Credit: speakingtree.in

Credit: speakingtree.in

At the dawn of history, Indian sages sought to explain their profound esoteric insights not through academic discourses but through parables and simple analogies, succeeding splendidly thereby in imparting knowledge of their insights more convincingly than would have been the case with the pedantic verbiage of philosophical concepts. Svetaketu was thus instructed by his father Uddalika in the knowledge of the Self or Soul in the Chandogya Upanishad, making him understand a central truth through the aphorism ”That thou art” – Tat Tvam Asi, which appearing in this parable became famous: ( excerpts )

THE    EDUCATION    OF    SVETAKETU

There lived once Svetaketu Aruneya…to him his father Uddalika said: ” Svetaketu go to school; for there is none belonging to our race, darling, who not being studied in the Veda (knowledge of the scriptures), is, as it were, a Brahmin ( learned priestly class) by birth only.”

Having begun his apprenticeship with a teacher when he was twelve years of age, Svetaketu returned to his father when he was twenty-four, having then studied all the Vedas- conceited, considering himself well read and stern.

His father said to him: ” Svetaketu, as you are so conceited, considering yourself so well read, and so stern, my dear, have you ever asked for that instruction by which we hear what cannot be heard, by which we perceive what cannot be perceived, by which we know what cannot be known?”

” What is that instruction, Sir?” he asked.

…. ” If someone were to strike at the root of this large tree here, it would bleed, but live. If he were to strike at its stem, it would bleed, but live.

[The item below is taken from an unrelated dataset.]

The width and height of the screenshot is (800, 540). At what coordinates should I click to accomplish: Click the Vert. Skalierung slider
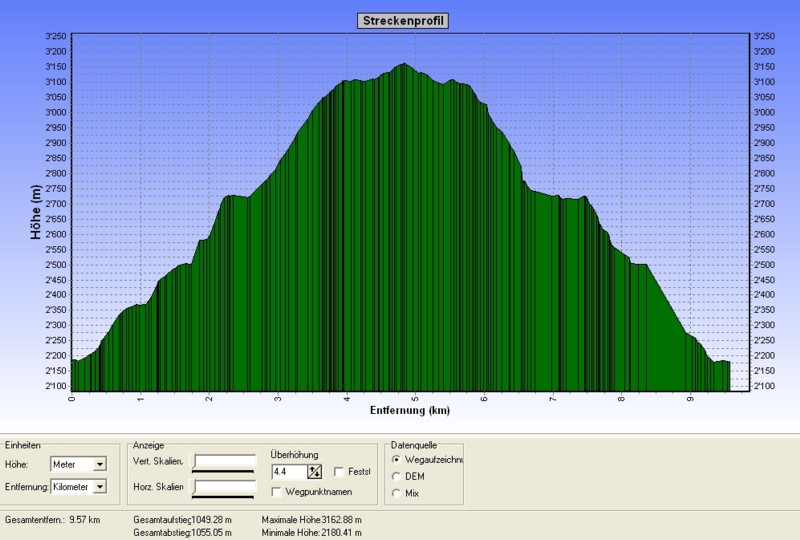225,463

If he were to strike at its top, it would bleed, but live. Pervaded by the living self the tree stands firm, drinking in the nourishment and rejoicing; but if the life (the living Self) leaves one of its branches, that branch withers; if it leaves a second, that branch withers;…if it leaves the whole tree, the whole tree withers. In exactly the same manner, my son, know this. The body, indeed withers and dies when the living Self has left it, the living Self dies not. That which is the subtle essence, in it all that exists has its self. It is the True. It is the Self, and thou, O Svetaketu, art it.

“Please , sir inform me more” said the son.” ” Be it so, my child,”  the father replied.

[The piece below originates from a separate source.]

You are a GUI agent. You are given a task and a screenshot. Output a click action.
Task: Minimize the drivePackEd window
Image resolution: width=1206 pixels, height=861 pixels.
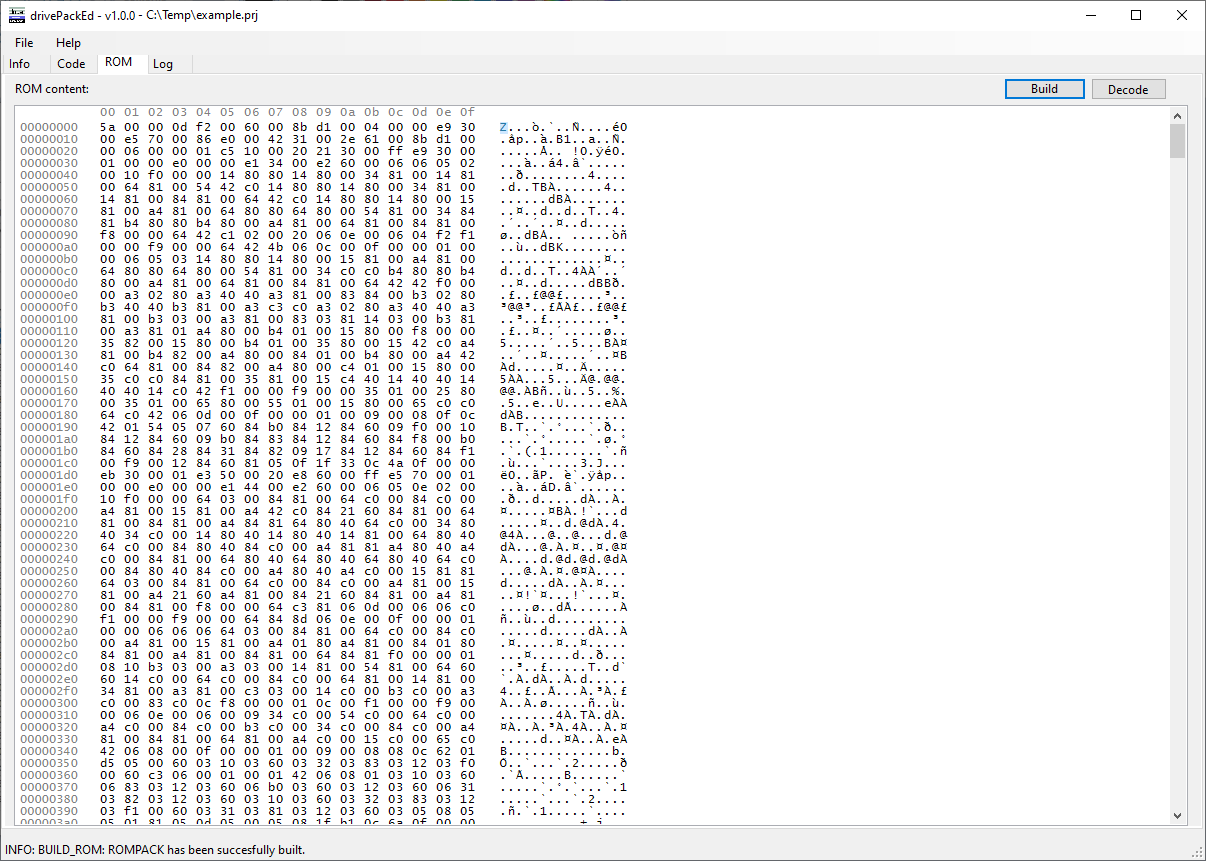tap(1090, 15)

” Fetch me thence a fruit of (yonder) tree.” ” Here is one, Sir.” ” Break it.” ” It is broken, sir.” ” what do you see there?” ” these seeds, almost infinitesimal.”              ” Break one of them.” ” It is broken, sir.’ what do you see there?’ ” not anything, Sir.” The father said: ” My son, that subtle essence which you do not perceive there, of that very essence this great tree exists. Believe it, my son. That which is the subtle essence, in it all that exists has its self. It is the True. It is the Self, and thou, O Svetaketu, art it.’

“Please , Sir, inform me still more,” said the son. ” Be it so, my child,” the father replied.

” Place this salt in water and then wait on me in the morning.”

The son did as he was commanded.

The father said to him:” Bring me the salt which you placed in the water last night.” 

The son having looked for it, found it not, for, of course, it was melted.

The father said: ” Taste it from the surface of the water. How is it?” the son replied: ” It is salt.” ” taste it from the middle. how is it?” the son replied: ” It is salt.” “Taste it from the bottom. how is it?’ The son replied: ” It is salt.” the father said; ” Throw it away and then wait on me.” He did so; but salt exists for ever. Then the father said: ” Here also, in this body, forsooth, you do not perceive the True, my son, but there indeed it is. That which is the subtle essence, in it all that exists has its self. It is the True. It is the Self, and thou, O Svetaketu, art it.”……..ENDS  – ( after many more analogies Svetaketu’s education regarding the nature of the soul was completed).

Thus through a parable and analogy was the learned yet ignorant  Svetaketu imparted the knowledge of the Soul. The Upanishads throughout employ such dialogues to convey their message.